Partiamo dalla fine: la mostra Henri Cartier-Bresson Cina-1948-49/1958, al Mudec di Milano fino al 3 luglio, va vista. Riunisce un corpus di oltre 100 fotografie e documenti di archivio del fotoreporter francese, provenienti dalla Fondazione Henri Cartier – Bresson.
Il 25 novembre 1948 la rivista Life commissiona a HCB un reportage sugli ultimi giorni di Pechino prima di Mao; avrebbe dovuto restare un paio di settimane, ma vi rimane con la moglie per dieci mesi per poi ritornarci nel 1958. Una pietra miliare del fotogiornalismo con immagini diventate da subito famose.
Ne spicca una in particolare, con una storia che riassume tutta la poetica del grande fotografo : “Alla fine della giornata, la gente aspetta in coda sperando di poter acquistare dell’oro.” Shanghai, 23 dicembre 1948.
Su un marciapiede lungo il quale si trovano le maggiori banche, le porte sono chiuse e la gente si ammassa sperando in una riapertura. Calca, risse, tafferugli, sguardi della gente in coda, panico. Cartier-Bresson realizza in quel periodo 26 rullini da 36 scatti che spedisce in Occidente. Delle circa 900 immagini ne vengono scelte 200 (percentuale altissima) tra cui questa che diventerà una delle più celebri.
Il fotografo era avvezzo ad allegare alle spedizioni veline con una descrizione talvolta sommaria, più spesso accurata, delle immagini. La foto della fila a Shanghai non aveva didascalia. Era la numero 37. Per chi ha qualche capello bianco o usa ancora la pellicola, sa che il 37° fotogramma nel piccolo formato a caricamento manuale è un’incognita.
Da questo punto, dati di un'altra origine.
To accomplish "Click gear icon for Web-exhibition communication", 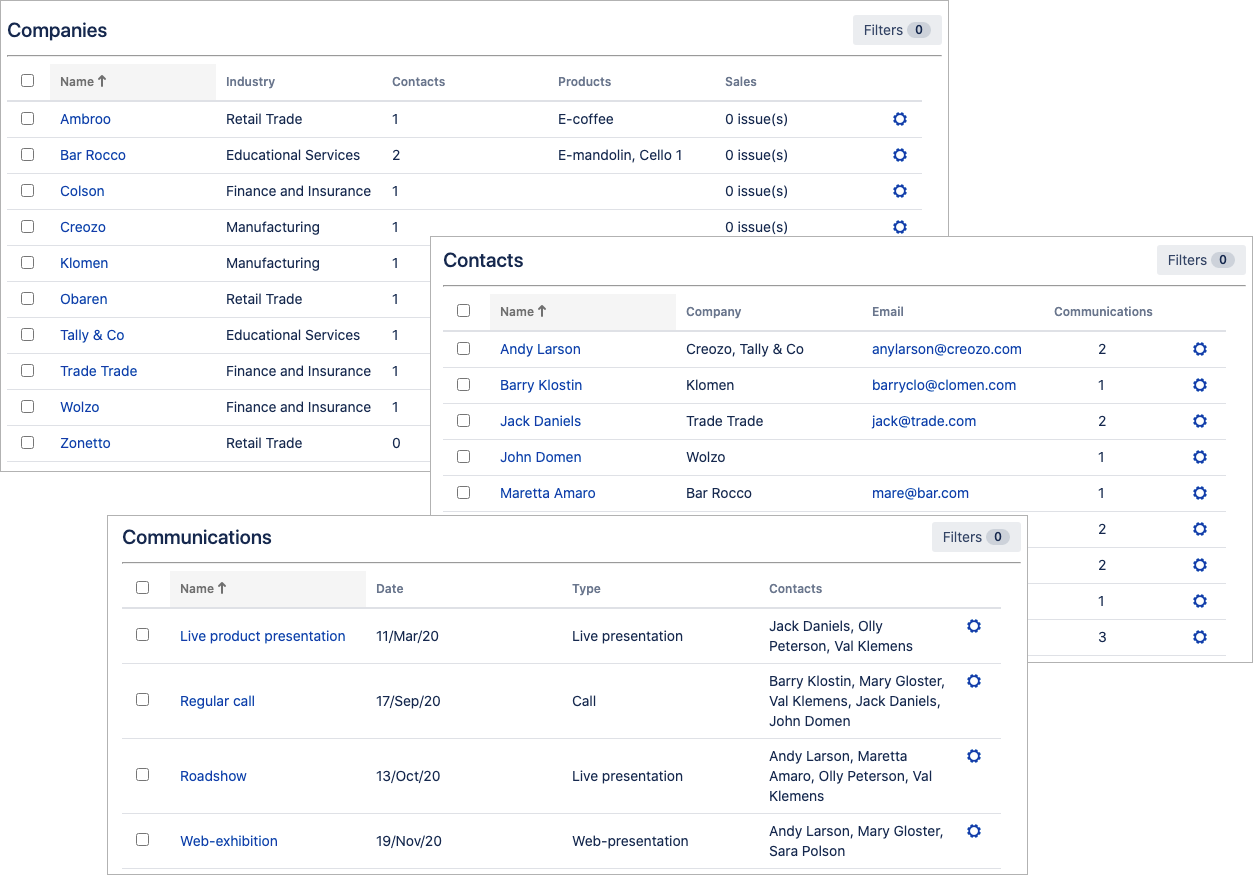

Se la camera viene caricata con i soliti due scatti a vuoto, difficilmente si otterrà un fotogramma in più, oltre ai canonici 36.
Quindi, che la famosa fotografia di HCB sia proprio la trentasettesima, inaspettata, conferma che il reportage è regolato dal caso, dall’ostinazione e dall’azzardo. E ogni scatto, colto al volo o studiato, dovrebbe essere accompagnato dal fotografo, come ricorda Cartier-Bresson, con le ultime parole pronunciate nell’Ulisse di Joyce: “Sì, Sì, Sì”.